__What the task asks__: Search the lines of the records for the word "agent", and copy every line that has it.

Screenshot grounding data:
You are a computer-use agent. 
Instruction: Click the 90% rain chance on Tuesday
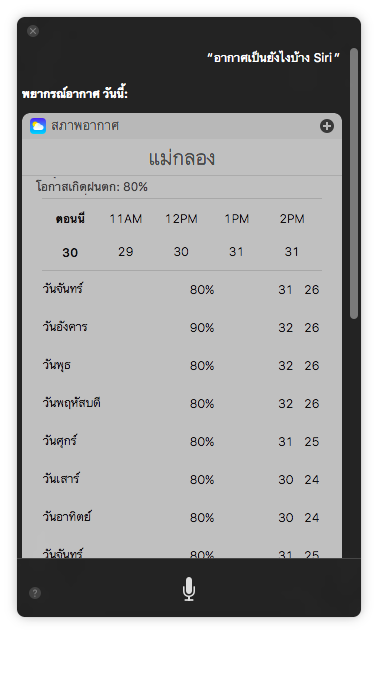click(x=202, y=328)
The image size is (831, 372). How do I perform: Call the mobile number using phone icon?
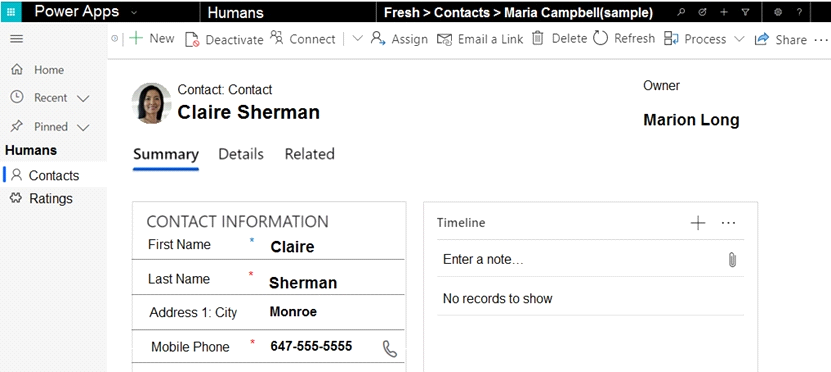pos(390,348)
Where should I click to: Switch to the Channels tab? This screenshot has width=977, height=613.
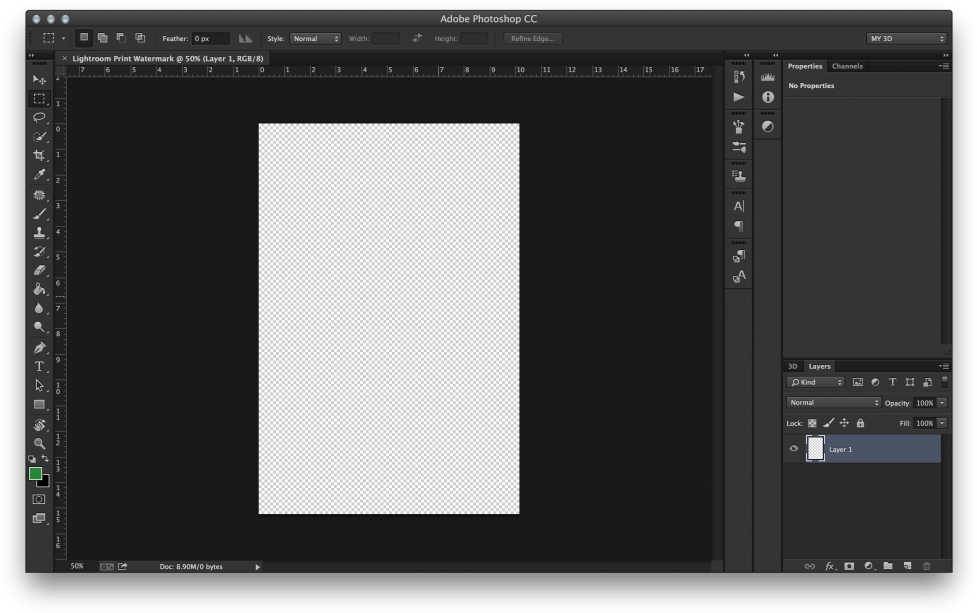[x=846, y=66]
--
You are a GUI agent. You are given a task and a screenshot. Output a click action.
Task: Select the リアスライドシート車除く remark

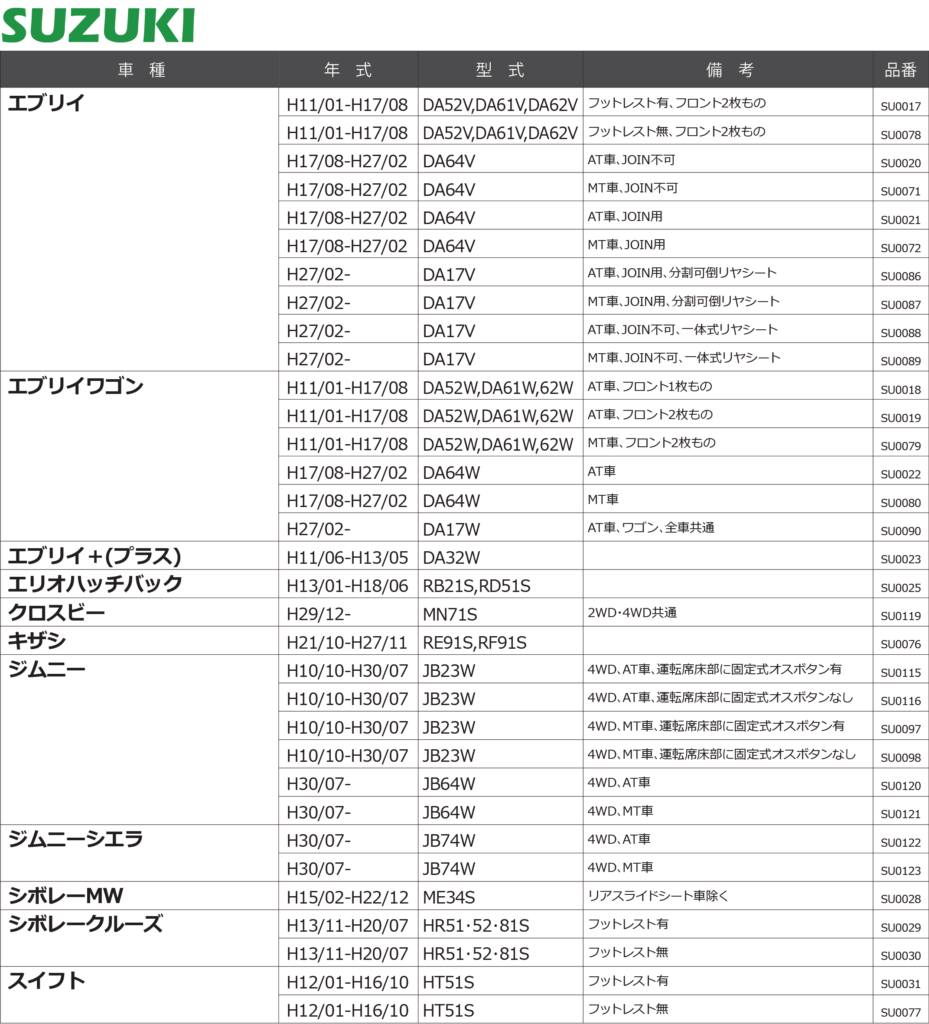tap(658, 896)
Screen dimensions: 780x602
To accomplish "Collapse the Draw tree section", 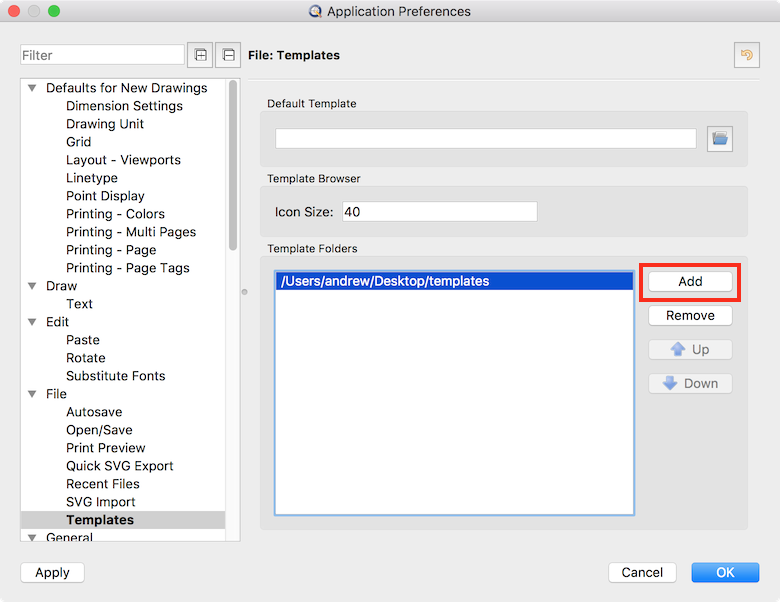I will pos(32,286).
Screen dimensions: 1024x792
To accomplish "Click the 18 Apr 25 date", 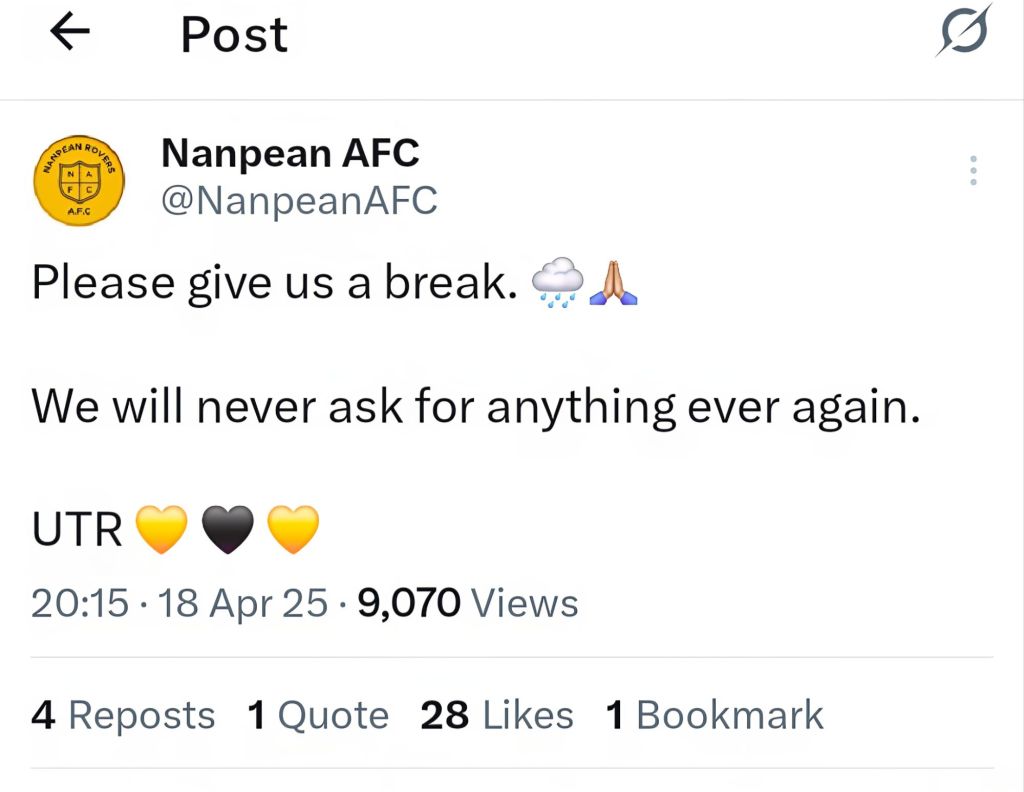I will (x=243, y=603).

__Solution below__:
You are a computer-use agent. 
You are a GUI agent. You are given a task and a screenshot. Output a click action.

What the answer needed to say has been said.